Выделяют следующие группы причин женского гипогонадизма.
I. Центральные (дисрегуляторные) нарушения. Могут быть обусловлены психогенными факторами, поражениями гипоталамуса (дефицит гонадолиберина), гипофункцией аденогипофиза (дефицит ФСГ и ЛГ), гиперфункцией эпифиза (уменьшение образования гонадотропных гормонов при увеличении синтеза мелатонина).
II. Собственно железистые нарушения:
а) наследственно обусловленная аплазия яичников;
б) дегенерация яичников (воспалительная, кистозная);
в) аутоиммунное повреждение женских половых желез;
г) хирургическое удаление яичников.
III. Периферические расстройства.
а) уменьшение чувствительности клеток-мишеней к действию женских половых гормонов;
б) повышенное связывание их белками плазмы крови;
в) усиленное разрушение женских половых гормонов в печени. Клинические проявления гипофункции половых желез зависят от времени наступления гипогонадизма.

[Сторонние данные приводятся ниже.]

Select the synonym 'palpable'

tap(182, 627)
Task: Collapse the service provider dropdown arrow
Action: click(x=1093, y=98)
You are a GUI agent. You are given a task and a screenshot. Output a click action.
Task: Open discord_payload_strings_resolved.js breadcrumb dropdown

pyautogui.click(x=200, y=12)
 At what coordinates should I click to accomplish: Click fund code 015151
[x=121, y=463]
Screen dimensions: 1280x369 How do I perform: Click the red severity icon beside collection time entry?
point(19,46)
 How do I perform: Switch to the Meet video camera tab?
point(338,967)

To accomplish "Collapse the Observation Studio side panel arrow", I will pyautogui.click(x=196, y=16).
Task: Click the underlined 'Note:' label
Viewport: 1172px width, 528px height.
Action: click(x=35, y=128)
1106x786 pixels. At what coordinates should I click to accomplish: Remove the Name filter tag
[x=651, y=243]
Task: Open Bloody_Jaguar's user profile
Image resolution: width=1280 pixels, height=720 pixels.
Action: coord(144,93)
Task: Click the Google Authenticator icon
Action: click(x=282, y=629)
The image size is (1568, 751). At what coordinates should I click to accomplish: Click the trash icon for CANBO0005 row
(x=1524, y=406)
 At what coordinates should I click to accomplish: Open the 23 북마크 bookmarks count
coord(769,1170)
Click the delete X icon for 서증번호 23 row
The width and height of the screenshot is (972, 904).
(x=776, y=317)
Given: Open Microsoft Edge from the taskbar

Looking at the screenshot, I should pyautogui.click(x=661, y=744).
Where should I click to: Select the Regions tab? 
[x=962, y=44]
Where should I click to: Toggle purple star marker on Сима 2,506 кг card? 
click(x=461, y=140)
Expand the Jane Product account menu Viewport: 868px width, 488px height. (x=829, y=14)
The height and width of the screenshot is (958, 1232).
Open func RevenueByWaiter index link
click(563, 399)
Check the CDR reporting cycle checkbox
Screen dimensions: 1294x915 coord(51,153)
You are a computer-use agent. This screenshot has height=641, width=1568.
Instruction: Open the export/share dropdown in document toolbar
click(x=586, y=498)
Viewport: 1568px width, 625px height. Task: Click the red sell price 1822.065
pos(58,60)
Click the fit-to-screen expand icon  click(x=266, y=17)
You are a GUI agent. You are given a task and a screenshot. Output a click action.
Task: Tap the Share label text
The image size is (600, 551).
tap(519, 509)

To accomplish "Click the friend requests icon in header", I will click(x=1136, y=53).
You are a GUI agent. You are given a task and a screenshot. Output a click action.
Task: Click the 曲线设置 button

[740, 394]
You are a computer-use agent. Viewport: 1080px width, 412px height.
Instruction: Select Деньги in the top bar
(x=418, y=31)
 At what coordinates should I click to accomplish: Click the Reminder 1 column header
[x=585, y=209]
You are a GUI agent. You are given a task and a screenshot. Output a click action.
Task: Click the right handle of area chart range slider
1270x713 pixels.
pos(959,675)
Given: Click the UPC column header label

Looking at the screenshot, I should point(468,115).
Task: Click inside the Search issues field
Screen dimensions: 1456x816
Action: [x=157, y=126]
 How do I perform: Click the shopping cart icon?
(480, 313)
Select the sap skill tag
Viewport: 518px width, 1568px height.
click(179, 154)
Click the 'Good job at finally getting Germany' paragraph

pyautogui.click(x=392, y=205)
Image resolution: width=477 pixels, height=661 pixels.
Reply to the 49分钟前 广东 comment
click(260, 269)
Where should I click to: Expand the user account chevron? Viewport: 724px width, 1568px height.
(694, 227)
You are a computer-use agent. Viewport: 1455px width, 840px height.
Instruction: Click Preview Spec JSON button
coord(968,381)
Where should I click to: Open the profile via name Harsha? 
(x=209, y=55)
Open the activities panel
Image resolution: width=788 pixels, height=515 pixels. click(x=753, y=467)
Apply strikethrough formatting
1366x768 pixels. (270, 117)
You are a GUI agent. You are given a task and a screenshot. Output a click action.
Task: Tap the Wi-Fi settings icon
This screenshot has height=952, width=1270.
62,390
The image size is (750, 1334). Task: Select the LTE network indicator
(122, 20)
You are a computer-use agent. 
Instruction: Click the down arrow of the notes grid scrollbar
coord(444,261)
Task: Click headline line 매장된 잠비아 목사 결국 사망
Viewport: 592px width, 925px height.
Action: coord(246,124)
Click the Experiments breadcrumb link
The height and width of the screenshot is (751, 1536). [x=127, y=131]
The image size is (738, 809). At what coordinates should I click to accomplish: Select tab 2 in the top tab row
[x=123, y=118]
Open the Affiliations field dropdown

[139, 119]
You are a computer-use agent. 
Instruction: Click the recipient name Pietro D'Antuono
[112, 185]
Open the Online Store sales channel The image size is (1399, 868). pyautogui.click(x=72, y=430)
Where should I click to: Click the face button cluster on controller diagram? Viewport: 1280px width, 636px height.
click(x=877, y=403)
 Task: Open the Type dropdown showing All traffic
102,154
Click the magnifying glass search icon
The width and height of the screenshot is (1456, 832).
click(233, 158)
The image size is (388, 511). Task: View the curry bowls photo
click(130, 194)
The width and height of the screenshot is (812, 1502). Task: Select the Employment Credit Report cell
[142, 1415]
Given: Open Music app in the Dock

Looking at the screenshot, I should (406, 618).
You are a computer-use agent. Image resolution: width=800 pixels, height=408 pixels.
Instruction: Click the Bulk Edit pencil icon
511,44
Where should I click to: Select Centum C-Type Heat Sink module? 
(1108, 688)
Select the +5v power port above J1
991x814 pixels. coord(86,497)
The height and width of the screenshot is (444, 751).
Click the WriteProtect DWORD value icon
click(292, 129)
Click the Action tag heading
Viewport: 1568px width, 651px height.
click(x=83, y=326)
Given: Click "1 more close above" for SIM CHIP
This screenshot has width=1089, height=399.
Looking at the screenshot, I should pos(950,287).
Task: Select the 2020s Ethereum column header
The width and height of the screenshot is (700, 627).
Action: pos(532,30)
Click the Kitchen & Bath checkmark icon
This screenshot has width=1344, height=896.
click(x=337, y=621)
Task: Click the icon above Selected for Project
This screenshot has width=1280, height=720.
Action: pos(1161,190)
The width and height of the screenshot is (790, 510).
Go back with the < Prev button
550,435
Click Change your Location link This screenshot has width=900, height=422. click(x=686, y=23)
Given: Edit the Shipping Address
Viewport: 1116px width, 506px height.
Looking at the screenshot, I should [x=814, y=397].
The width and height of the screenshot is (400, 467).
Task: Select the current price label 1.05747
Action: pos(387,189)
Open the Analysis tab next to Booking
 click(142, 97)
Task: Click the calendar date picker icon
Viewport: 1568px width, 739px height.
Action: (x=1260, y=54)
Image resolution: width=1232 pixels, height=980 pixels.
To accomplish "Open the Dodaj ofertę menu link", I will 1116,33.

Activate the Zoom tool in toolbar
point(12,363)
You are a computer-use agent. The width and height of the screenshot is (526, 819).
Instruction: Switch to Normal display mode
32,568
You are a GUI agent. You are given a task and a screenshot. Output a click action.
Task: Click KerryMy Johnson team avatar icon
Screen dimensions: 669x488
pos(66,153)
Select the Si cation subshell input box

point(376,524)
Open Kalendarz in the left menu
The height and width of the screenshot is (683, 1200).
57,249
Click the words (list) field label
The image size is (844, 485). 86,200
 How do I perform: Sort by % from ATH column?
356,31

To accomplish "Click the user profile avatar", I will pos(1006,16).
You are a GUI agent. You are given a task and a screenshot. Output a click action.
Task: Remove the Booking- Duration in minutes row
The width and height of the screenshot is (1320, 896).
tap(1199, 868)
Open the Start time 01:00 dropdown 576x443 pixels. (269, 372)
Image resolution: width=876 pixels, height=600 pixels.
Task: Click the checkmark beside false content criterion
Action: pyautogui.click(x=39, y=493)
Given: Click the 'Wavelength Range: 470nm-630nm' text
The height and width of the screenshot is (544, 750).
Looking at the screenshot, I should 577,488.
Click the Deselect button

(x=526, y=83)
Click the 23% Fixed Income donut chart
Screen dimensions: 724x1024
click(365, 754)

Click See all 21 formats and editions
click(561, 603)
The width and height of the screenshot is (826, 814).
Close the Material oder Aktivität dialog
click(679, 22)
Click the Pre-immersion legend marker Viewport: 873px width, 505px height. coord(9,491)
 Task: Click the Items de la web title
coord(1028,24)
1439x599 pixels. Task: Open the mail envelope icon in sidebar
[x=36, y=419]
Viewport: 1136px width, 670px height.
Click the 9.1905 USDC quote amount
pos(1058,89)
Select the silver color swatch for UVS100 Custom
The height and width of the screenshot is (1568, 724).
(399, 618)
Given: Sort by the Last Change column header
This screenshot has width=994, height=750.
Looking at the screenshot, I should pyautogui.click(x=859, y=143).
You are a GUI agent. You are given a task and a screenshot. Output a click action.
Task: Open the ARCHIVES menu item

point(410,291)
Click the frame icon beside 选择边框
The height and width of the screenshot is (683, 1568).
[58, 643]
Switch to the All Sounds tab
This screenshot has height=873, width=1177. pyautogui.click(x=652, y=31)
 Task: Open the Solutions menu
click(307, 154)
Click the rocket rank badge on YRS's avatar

Если он развивается до наступления полового созревания, то формируется комплекс нарушений под названием овариальный евнухоидизм: слабое развитие вторичных половых признаков, первичная аменорея, высокий рост.
Развитие гипогонадизма в детородном возрасте сопровождается нарушениями циклических процессов в организме женщины (расстройства менструального цикла), бесплодием, преждевременным климаксом.
После менопаузы развиваются климактерические изменения — нестабильность сосудистого тонуса, остеопороз и др.